What the task asks — Nothing may be dropped or altered: reproduce all the data.

Data under study —
[Start of section]

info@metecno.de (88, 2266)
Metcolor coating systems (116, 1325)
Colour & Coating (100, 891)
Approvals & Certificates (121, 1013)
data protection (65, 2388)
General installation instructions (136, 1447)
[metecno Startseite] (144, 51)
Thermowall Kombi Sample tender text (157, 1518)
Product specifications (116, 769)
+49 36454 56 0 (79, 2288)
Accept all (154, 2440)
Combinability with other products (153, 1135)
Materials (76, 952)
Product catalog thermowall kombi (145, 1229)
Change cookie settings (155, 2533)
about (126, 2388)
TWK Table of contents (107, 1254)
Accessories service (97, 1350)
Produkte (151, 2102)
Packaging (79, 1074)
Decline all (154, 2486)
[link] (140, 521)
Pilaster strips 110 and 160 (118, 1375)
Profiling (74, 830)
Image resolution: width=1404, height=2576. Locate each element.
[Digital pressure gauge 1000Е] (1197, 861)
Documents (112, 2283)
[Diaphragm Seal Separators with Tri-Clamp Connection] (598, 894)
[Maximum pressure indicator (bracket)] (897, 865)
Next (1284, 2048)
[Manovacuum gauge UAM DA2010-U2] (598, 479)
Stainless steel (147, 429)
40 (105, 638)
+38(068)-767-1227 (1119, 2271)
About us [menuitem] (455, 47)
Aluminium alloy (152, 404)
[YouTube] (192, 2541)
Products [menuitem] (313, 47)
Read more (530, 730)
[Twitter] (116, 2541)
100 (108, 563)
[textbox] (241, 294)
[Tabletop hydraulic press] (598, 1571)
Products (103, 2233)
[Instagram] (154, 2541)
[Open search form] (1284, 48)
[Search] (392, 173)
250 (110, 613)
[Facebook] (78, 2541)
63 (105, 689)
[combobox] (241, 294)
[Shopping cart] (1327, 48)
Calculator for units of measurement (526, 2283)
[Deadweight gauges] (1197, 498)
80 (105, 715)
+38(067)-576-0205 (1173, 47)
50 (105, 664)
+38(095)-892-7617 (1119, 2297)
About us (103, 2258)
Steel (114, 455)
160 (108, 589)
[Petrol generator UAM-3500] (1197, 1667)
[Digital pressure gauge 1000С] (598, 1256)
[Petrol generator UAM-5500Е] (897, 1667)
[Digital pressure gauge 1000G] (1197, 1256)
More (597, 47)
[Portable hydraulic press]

[End of section]

Result of the task —
info@metecno.de (88, 2266)
Metcolor coating systems (116, 1325)
Colour & Coating (100, 891)
Approvals & Certificates (121, 1013)
data protection (65, 2388)
General installation instructions (136, 1447)
[metecno Startseite] (144, 51)
Thermowall Kombi Sample tender text (157, 1518)
Product specifications (116, 769)
+49 36454 56 0 (79, 2288)
Accept all (154, 2440)
Combinability with other products (153, 1135)
Materials (76, 952)
Product catalog thermowall kombi (145, 1229)
Change cookie settings (155, 2533)
about (126, 2388)
TWK Table of contents (107, 1254)
Accessories service (97, 1350)
Produkte (151, 2102)
Packaging (79, 1074)
Decline all (154, 2486)
[link] (140, 521)
Pilaster strips 110 and 160 (118, 1375)
Profiling (74, 830)
Image resolution: width=1404, height=2576. Locate each element.
[Digital pressure gauge 1000Е] (1197, 861)
Documents (112, 2283)
[Diaphragm Seal Separators with Tri-Clamp Connection] (598, 894)
[Maximum pressure indicator (bracket)] (897, 865)
Next (1284, 2048)
[Manovacuum gauge UAM DA2010-U2] (598, 479)
Stainless steel (147, 429)
40 (105, 638)
+38(068)-767-1227 (1119, 2271)
About us [menuitem] (455, 47)
Aluminium alloy (152, 404)
[YouTube] (192, 2541)
Products [menuitem] (313, 47)
Read more (530, 730)
[Twitter] (116, 2541)
100 (108, 563)
[textbox] (241, 294)
[Tabletop hydraulic press] (598, 1571)
Products (103, 2233)
[Instagram] (154, 2541)
[Open search form] (1284, 48)
[Search] (392, 173)
250 (110, 613)
[Facebook] (78, 2541)
63 (105, 689)
[combobox] (241, 294)
[Shopping cart] (1327, 48)
Calculator for units of measurement (526, 2283)
[Deadweight gauges] (1197, 498)
80 (105, 715)
+38(067)-576-0205 (1173, 47)
50 (105, 664)
+38(095)-892-7617 (1119, 2297)
About us (103, 2258)
Steel (114, 455)
160 (108, 589)
[Petrol generator UAM-3500] (1197, 1667)
[Digital pressure gauge 1000С] (598, 1256)
[Petrol generator UAM-5500Е] (897, 1667)
[Digital pressure gauge 1000G] (1197, 1256)
More (597, 47)
[Portable hydraulic press]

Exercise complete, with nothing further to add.